How can faith-based places help with nutrition?
How can faith-based places conduct an energy audit?
How do we become a green-certified congregation?
What is Faithful Families?
The Tennessee Department of Health respects the diversity of individual religious beliefs and practices of the all people who live, work, study, play and worship here. We believe faith communities and Public Health can work well together to promote health and well-being of people, families and communities.
Places of worship are places of transformation, learning and resources. Congregations are natural settings to help educate congregation and community members on improving their lives in a supportive setting. Bringing awareness to how place and space impacts our health is one way congregations can improve the health and well-being of their congregation and communities. So what are some ways faith communities are creating positive changes in their spaces to improve health and well-being? Here are a few ways being a good steward of the Earth is as simple as making environmental choices. You can begin by using compostable communion cups, improving the efficiency of your facilities or starting a sustainable garden for your congregation.
Faith communities and congregations can promote physical activity through by creating spaces for walking such as a prayer walk or labyrinth, going for a walk during study times or meetings, building a place for children to play, or hosting a sports team or community event in the congregation’s gym or activity space.
Sometimes starting a new physical fitness routine is the most difficult part. To help, congregations have created social groups that have scheduled walks, runs, yoga or other activities. Often times the social cohesion helps overcome individuals’ initial barriers to being more active.
Faith-based places that have property within cities or towns can also consider how their land use can benefit the neighborhood where it is located. Having sidewalks helps build connectivity. Some people may then walk or roll to services. The way a faith-based place is maintained can beautify a neighborhood. Congregations and are aware of and participate in local land use planning will also support their local community, likely where many of their members live.
Following the Eight Principles of a Healthy Home will also promote good health and wellness in faith-based buildings. Faith-based places can be designed, built and maintained to support health. Keeping your faith-based place dry, clean, pest-free, safe, contaminant-free, ventilated and maintained will benefit everyone in the congregation.
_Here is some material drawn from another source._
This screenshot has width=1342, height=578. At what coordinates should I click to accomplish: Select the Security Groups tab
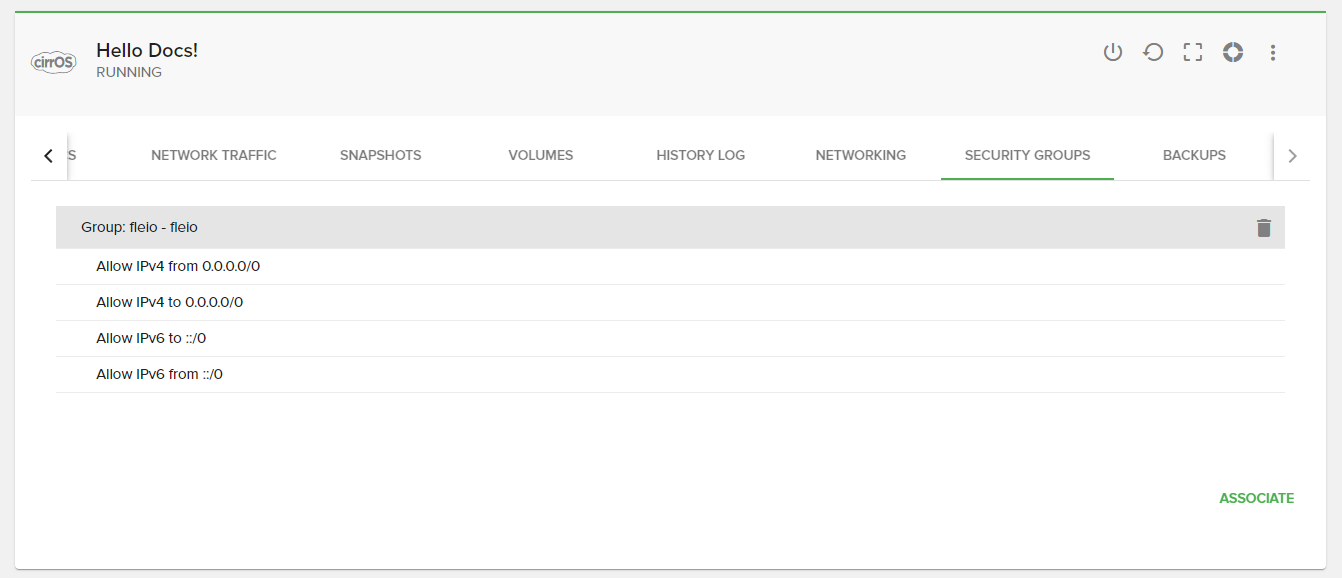(x=1027, y=156)
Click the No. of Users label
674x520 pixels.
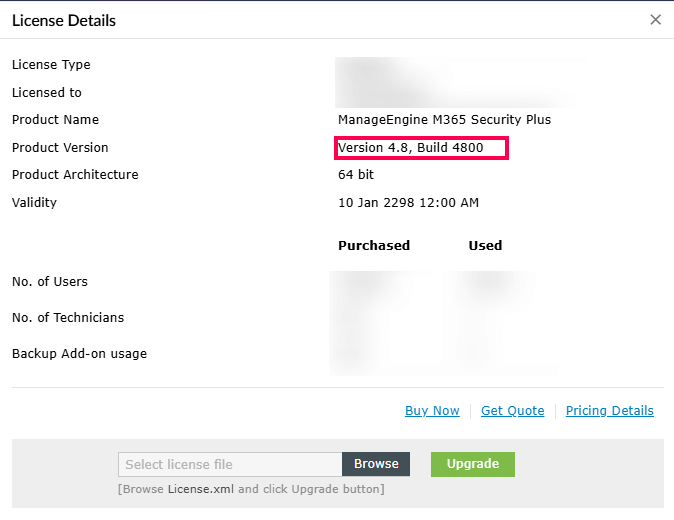point(50,282)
Faith-based congregations are doing many activities that connect spirituality to health and wellbeing. Some opportunities to consider from successful examples are:
- Find opportunities to help people be physically active
- Ensure people who are aging or have a disability can participate fully
- Serve healthy food options during social functions or special events
- Perform an energy audit of faith-based buildings
- Grow healthy produce in community gardens
- Provide volunteers to support local programs and events
- Use members with a health background to perform health screenings
- Form social groups for walking
- Sponsor a team to participate in sporting leagues
- Allow community access to facilities
- Include health and wellness when providing spiritual guidance
- Preserve the spiritual connection to nature and green space
- Collect items for reuse and recycling
- Get involved with local planning
Faith-based places for a long time have been concerned about feeding the hungry. Many congregations have programs to feed the hungry and clothe the needy. Having a food pantry within the congregation can benefit your community. Some congregations provide regular volunteers to support their local agencies and non-profits. Volunteers who deliver food to people benefits people who are older and less mobile or living with a disability.
Many congregations gather around the table for socialization or fund-raising. While coffee and donuts are a nice indulgence one a week, it’s probably not the healthiest example to set. It is important to overcome the tendency to serve quick, low quality foods or Southern, high calorie foods.
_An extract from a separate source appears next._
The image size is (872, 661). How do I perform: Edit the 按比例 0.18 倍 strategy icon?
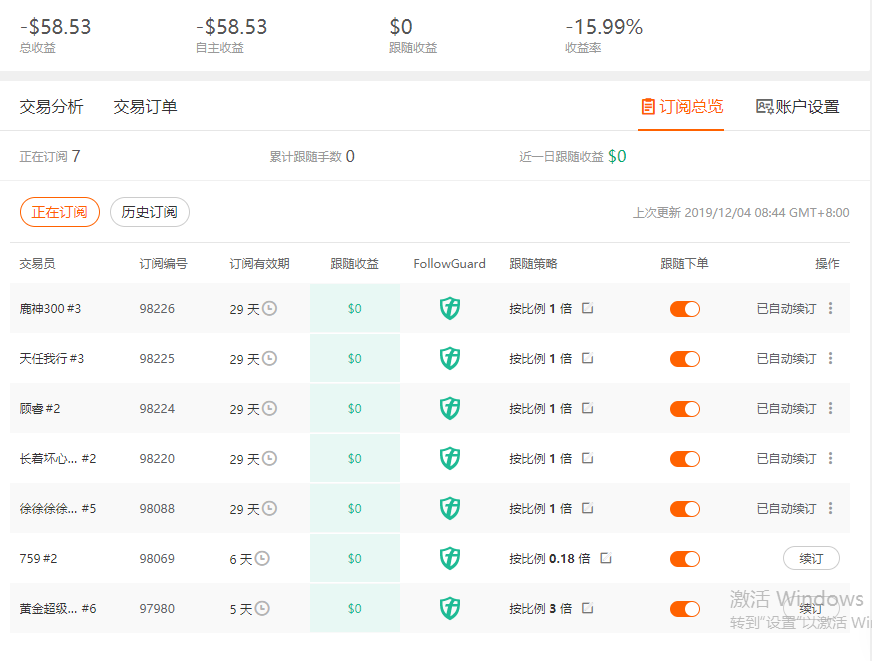coord(606,558)
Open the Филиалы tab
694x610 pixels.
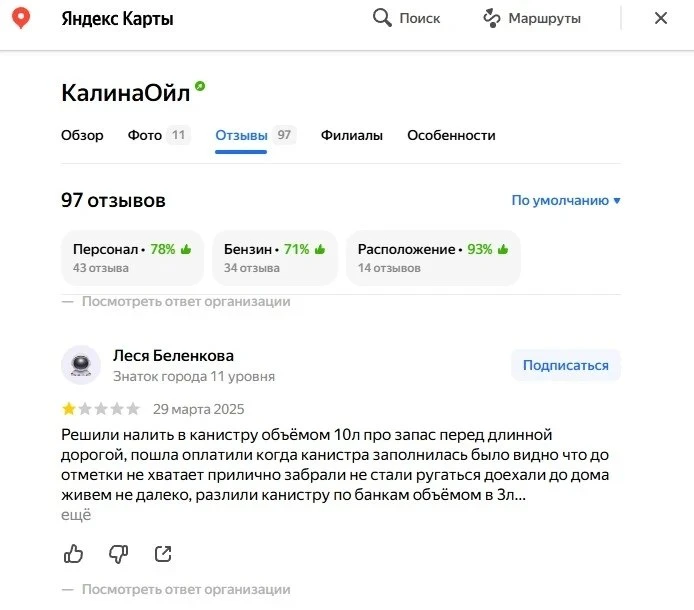tap(351, 135)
To help promote healthier foods, some faith-based places have grown community gardens. The gardens beautiful their property, provide opportunities for physical activity, encourage socializing with other parishioners and
Assessing the energy use of your congregation cannot only decrease your use of energy such as light and water it can also save your congregation money and improve the physical environment for your congregation. Here are a few tips to help you get started. Ask your utility provider to perform an energy audit and about what programs or grants are available to help reduce energy use. The Tennessee Valley Authority’s EnergyRight® Solutions may help your congregation.
The non-profit organization Green Faith has created a two-year environmental leadership program for congregations to become green-faith certified. This program helps congregations become better stewards of their environment which in turn has helped congregations save money, attract new members, connect with community and find resources.
Faithful Families Eating Smart and Moving More promotes healthy eating and physical activity within communities of faith. It is co-taught by University of Tennessee Extension's Nutrition Educators and trained lay leaders from your faith community through small group sessions. Lay Leaders bring spiritual elements into each session, through discussion questions and “Thinking it Through” prompts. Faithful Families addresses nutrition and obesity by promoting healthy eating and physical activity through implementation of research-based guidelines, programs and changes that promote health in the faith community. Faith communities that participate in Faithful Families offer a nine session Faithful Families class, implement one guideline supportive of health, and make one change to promote health. To learn more, contact your local UT Extension agent .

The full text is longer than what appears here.